January 12, 2008

Discord and Dissension: The Early Years

One of the prevailing myths of Christianity is that the Church was more or less of one mind until the Reformation. Like unto this, the Reformation myth is that the Scripture itself is a seamless garment, and it is bad form to point out or make anything of the contradictions or tensions within it.

However, neither myth will serve us well in addressing reality: the reality of our present tensions and disagreements. On the contrary, it is helpful to make use of the disagreements in the apostolic Church, attested to in Scripture, and hold them up as a mirror in which we may helpfully see our present controversies reflected, and take heart that the Church survived.

One can point to the tensions between Peter and Paul, or Paul and John Mark as obvious points of disagreement, leading to sharp words and separation in mission. (Paul does seem to have been at the center of a good bit of dissension, doesn’t he?)

Obviously the greatest controversy of those days concerned the place of Gentiles in the Church, and what was to be required of Gentile converts. After much ad hoc and informal argument and a few tussles, a Council was called. After hearing reports, and consultation, the Council reached a decision and issued a Communiqué: (1) Gentiles allowed; (2) circumcision not required; (3) a list of required moratoria on a number of practices, including eating meat offered to idols, enacted.

One might have thought that would settle it; but no. The Scripture attests that the circumcision party continued to demand more than the Council required. Saint Paul stood in strong opposition to the conservatives in this regard, in particular in his correspondence with the Galatians. But on the Council’s decision on food offered to idols, Paul took what might best be called a revisionist view when he wrote to the Corinthians. It really ought not be forbidden, he said, but in the interest of harmony why not oblige?

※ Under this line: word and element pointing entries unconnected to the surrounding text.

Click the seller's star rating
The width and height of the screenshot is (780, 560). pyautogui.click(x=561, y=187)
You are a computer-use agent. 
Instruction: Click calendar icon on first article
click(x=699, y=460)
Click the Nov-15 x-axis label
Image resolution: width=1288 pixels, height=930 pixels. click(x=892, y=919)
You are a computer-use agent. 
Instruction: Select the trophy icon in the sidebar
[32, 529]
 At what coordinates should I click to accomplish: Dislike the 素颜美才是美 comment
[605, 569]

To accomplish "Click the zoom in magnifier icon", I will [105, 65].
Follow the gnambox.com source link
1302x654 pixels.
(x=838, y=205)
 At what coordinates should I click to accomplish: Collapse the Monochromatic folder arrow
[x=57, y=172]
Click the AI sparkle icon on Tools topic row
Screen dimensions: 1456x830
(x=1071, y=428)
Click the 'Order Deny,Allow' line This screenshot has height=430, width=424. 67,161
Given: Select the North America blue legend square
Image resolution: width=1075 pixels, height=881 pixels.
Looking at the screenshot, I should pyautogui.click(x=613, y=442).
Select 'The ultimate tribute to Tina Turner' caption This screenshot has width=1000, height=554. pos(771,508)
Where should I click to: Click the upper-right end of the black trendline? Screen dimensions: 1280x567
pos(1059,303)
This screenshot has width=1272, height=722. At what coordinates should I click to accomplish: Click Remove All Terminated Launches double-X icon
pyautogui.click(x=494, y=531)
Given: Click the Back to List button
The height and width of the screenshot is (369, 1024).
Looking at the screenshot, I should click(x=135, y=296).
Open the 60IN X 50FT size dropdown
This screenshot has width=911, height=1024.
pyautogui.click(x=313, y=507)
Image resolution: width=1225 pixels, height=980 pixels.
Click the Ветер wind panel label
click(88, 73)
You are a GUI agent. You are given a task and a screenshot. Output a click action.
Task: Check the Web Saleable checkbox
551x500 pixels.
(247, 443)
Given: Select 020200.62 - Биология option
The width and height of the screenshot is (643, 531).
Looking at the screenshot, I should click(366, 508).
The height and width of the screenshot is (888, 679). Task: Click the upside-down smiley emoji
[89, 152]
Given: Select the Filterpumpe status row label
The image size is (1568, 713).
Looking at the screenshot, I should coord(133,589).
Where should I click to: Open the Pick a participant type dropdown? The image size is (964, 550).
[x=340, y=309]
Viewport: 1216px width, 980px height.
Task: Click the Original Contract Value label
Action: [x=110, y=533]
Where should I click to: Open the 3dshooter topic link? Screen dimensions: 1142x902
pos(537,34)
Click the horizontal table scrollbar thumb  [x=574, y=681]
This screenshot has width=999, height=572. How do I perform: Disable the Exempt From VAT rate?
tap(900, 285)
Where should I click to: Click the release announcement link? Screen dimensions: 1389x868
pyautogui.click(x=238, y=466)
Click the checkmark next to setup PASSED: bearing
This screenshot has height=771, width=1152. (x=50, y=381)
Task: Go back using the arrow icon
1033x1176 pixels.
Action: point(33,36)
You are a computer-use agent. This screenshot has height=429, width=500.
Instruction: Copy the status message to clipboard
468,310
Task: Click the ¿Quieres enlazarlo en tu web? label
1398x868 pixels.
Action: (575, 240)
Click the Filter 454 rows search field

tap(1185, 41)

Don’t let such unimportant things as food (you and I know they are unimportant) disrupt the Church.

This kind of accommodation was seen by others as both disrespectful of the Council, and really quite contrary to what that Council intended: that eating meat offered to idols was a serious matter, and no trifle. John the Divine may have had Paul or someone like him in mind when he excoriated the people in Pergamum for tolerating those among them who held “to the teaching of Balaam” and “ate food sacrificed to idols.”

And so the conflict went, until the issue of food offered to idols finally disappeared in a generally Pauline direction — although it seemed important at the time, in the long run it really wasn’t a core doctrine after all.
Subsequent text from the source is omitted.